Requirement →
Every record that follows should be copied exactly. No picture belongs in the copy.

(Records from a collection)
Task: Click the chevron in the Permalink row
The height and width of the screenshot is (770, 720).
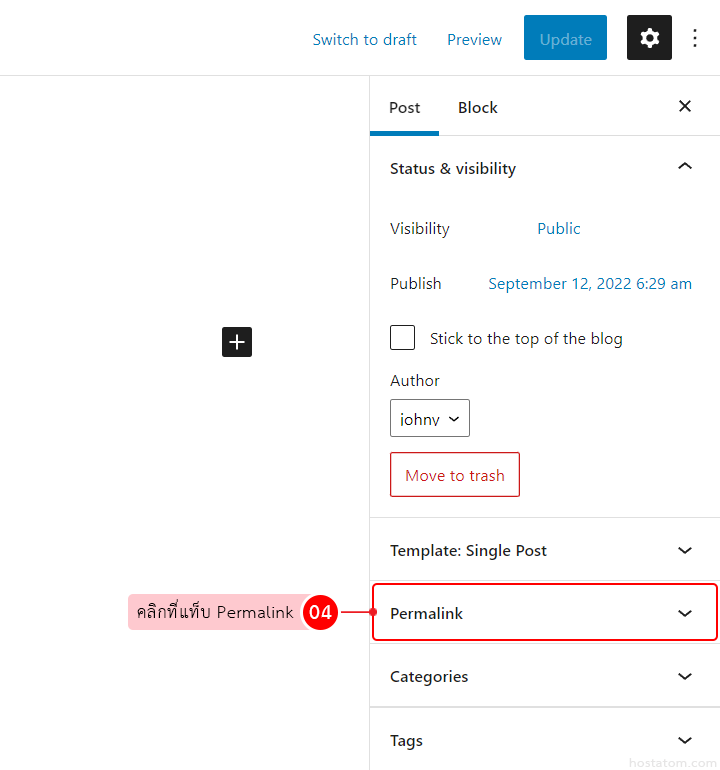Action: click(685, 613)
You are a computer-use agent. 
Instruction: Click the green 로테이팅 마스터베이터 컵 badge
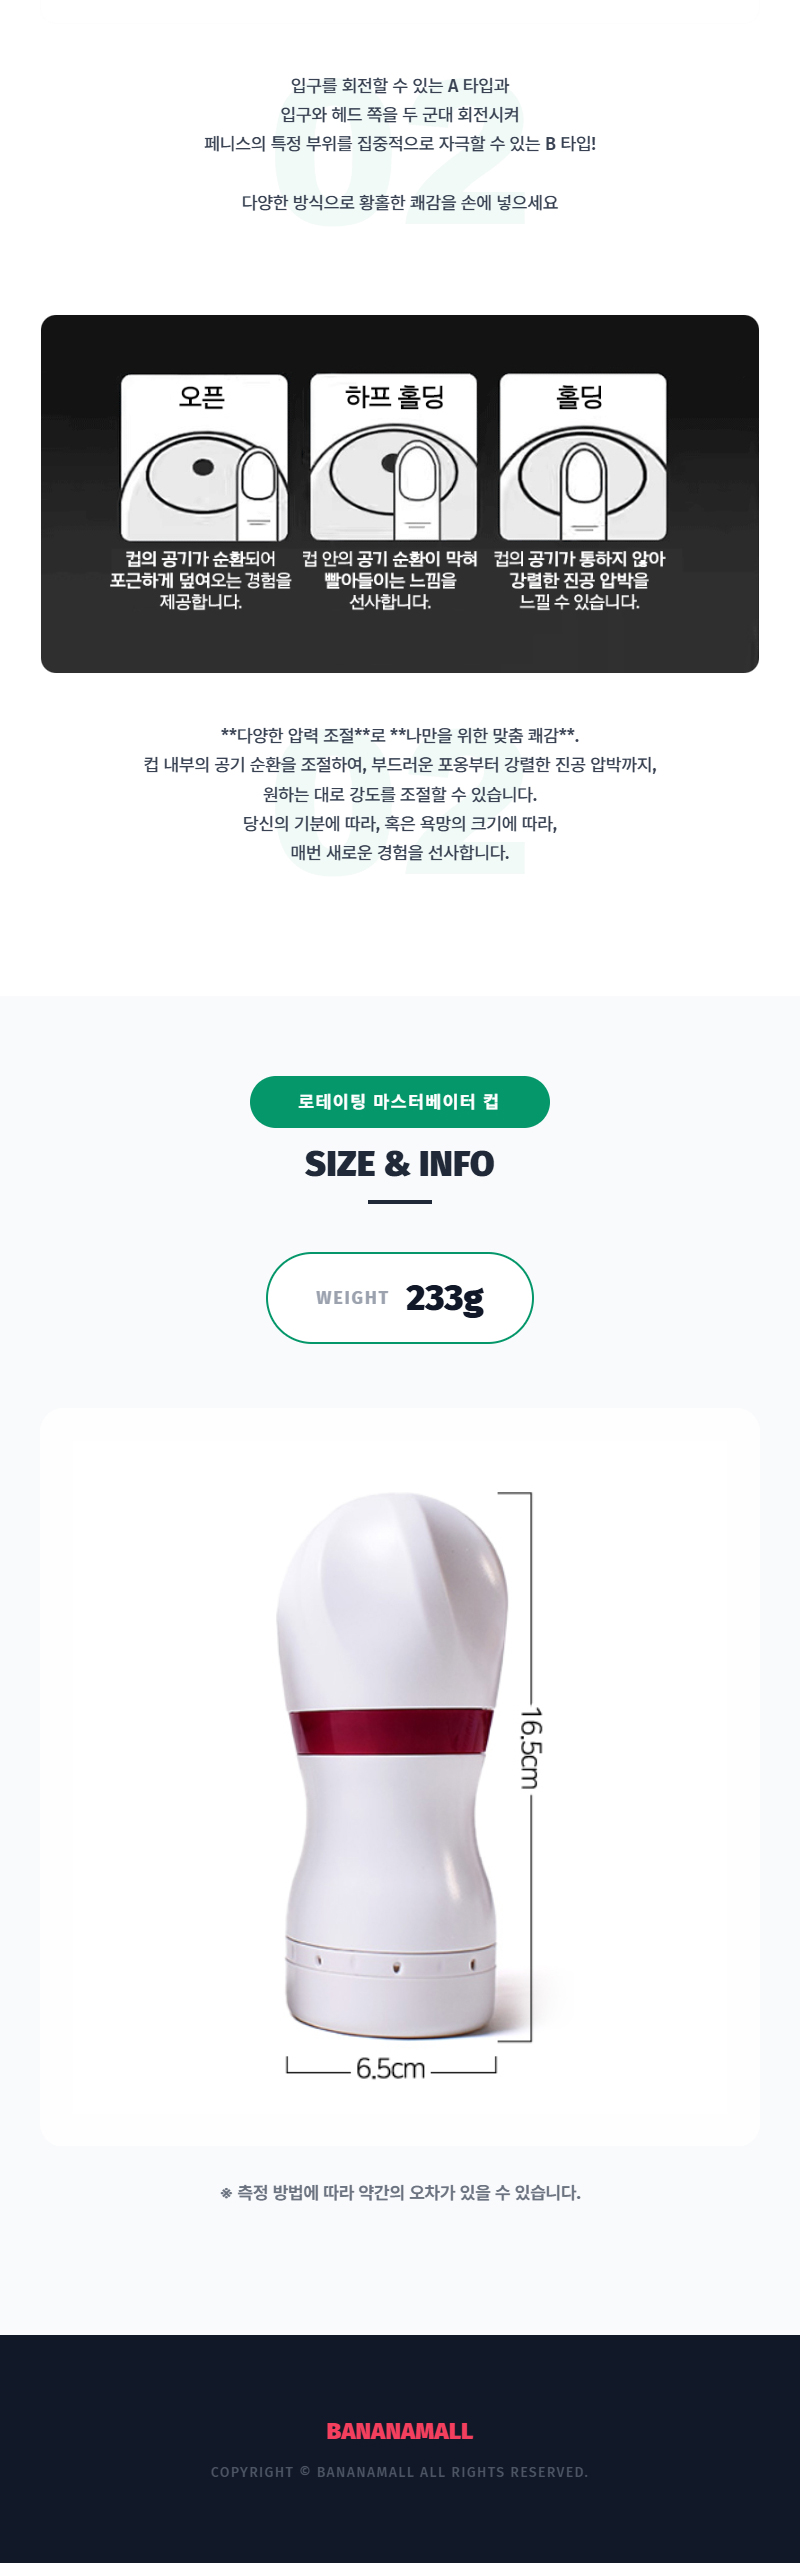(400, 1102)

Exercise output →
Task: Click the chevron in the Permalink row
The height and width of the screenshot is (770, 720).
Action: click(685, 613)
You are a computer-use agent. 
Instruction: Click the green 로테이팅 마스터베이터 컵 badge
(400, 1102)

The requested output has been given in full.